Task requirements:
1. According to the passage on autophagy and COVID-19, which drugs are the only clinically available autophagy inhibitors at present?
2. Resume the passage on autophagy and COVID-19, picking up after its final sentence.

Passage:
The link between Autophagy and COVID-19
Currently, the expansion of the novel human respiratory coronavirus (known as: SARS-CoV-2) has focused all attention to finding therapeutic alternatives to alleviate and stop this new epidemic . On March 20th, there are over 252 000 confirmed cases of COVID-19 and 10 405 total deaths worldwide. As one of the drugs that has entered the clinical phase of study is a well-known autophagy inhibitor (chloroquine), I would like to present for the general public what autophagy is and why these autophagy inhibitors are being tested in clinical trials for a putative COVID-19 treatment.
Autophagy is a cellular recycling mechanism that plays a central role in the maintenance of cellular homeostasis. The process relies on lysosomes for the clearance and recycling of proteins or organelles. As a quality control mechanism for cytoplasmic components, autophagy dysregulation plays important roles in a variety of human diseases, including neurodegenerative diseases, cancer, cardiovascular disease, diabetes and infectious and inflammatory diseases .
Autophagy relies on lysosomes for the final degradation of the cargo. Lysosomes are membrane-enclosed organelles that contain a variety of enzymes capable of breaking down all types of biological polymers such as proteins, nucleic acids, lipids, and carbohydrates. Lysosomes function as the digestive system of the cell, serving both to degrade material taken up from outside the cell and to digest obsolete components of the cell itself .
Lysosomal lumen alkalizers (chloroquine, hydroxychloroquine) are used to block autophagic progress by impairing lysosomal function. At present, chloroquine and its analog hydroxychloroquine are the only clinically available autophagy inhibitors . Chloroquine and hydroxychloroquine are used to prevent and treat malaria and are efficacious as anti-inflammatory agents for the treatment of rheumatoid arthritis and lupus erythematosus . A very recent study has revealed that they also have potential broad-spectrum antiviral activities by increasing the endosomal pH required for virus/cell fusion, as well as interfering with the glycosylation of cellular receptors of SARS-CoV. In addition, the anti-viral and anti-inflammatory activities of chloroquine and hydroxychloroquine may account for their potent effectiveness in treating patients with COVID-19 pneumonia . As of February 23, 2020, a number of subsequent clinical trials have been quickly conducted for using of chloroquine or hydroxychloroquine to treat COVID-19 (http://www.chictr.org.cn/searchprojen.aspx) .

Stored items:
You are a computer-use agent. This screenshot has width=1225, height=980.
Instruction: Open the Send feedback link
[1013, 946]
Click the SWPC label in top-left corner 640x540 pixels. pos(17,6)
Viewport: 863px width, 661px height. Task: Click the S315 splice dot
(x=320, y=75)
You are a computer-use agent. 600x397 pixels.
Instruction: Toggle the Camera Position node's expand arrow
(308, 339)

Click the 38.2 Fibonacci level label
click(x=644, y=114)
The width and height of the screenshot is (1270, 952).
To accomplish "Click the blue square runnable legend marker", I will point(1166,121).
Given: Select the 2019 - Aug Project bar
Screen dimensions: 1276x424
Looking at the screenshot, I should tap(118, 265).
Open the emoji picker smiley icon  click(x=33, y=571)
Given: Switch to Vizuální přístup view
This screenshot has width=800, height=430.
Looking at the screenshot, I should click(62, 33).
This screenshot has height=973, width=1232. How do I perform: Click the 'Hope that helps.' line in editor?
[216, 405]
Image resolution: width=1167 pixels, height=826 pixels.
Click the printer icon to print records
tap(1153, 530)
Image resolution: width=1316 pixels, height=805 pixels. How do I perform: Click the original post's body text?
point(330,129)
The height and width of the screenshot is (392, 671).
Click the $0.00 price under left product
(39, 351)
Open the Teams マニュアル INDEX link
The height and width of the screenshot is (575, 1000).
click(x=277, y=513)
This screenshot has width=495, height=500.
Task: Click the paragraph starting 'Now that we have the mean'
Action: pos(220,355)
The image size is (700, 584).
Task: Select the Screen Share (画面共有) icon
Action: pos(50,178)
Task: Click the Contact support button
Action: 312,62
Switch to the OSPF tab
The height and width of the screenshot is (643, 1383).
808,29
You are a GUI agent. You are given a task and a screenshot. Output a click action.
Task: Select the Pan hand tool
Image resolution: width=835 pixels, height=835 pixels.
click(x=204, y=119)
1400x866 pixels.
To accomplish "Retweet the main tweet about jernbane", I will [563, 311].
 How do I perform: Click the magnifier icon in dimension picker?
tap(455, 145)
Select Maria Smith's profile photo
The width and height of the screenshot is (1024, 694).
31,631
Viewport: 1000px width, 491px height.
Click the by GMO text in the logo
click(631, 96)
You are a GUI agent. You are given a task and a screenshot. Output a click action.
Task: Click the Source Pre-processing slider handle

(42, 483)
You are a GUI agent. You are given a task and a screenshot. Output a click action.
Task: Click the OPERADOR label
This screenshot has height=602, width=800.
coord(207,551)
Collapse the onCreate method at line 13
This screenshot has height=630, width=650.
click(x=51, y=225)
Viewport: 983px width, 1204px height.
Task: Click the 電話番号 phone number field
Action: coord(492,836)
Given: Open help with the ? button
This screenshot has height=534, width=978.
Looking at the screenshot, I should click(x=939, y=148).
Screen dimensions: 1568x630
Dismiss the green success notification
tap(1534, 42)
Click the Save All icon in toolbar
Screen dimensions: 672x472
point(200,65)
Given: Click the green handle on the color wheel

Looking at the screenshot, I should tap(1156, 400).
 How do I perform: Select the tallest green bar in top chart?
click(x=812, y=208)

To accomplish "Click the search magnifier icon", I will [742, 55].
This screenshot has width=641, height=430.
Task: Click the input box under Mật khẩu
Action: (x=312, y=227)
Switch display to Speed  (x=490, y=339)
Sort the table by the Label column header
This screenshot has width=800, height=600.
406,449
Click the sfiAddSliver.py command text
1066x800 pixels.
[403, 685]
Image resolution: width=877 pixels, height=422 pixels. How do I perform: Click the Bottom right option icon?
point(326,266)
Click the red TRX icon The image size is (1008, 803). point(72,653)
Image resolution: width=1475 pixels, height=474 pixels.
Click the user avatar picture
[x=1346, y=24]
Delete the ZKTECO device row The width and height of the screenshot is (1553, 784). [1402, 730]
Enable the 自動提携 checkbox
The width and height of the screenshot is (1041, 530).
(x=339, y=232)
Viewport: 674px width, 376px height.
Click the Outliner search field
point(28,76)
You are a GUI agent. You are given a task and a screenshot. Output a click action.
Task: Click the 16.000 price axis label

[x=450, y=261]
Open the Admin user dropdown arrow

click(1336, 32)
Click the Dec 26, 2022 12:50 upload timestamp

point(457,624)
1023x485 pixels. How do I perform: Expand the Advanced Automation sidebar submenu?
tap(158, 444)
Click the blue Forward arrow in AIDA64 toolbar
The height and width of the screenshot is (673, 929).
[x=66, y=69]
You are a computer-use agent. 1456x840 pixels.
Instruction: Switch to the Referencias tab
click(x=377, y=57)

Answers to the problems:
1. Chloroquine and its analog hydroxychloroquine.

2.
Up to now, results from more than 100 patients have demonstrated that chloroquine is superior to the control treatment in ameliorating pneumonia, improving lung imaging findings, and shortening the disease course according to the recent information . This would represent the first successful use of chloroquine in humans for the treatment of an acute viral disease, and is undoubtedly excellent news, since this drug is cheap and widely available. However, it should be considered carefully before drawing definitive conclusions, since no data has been provided yet to support this announcement .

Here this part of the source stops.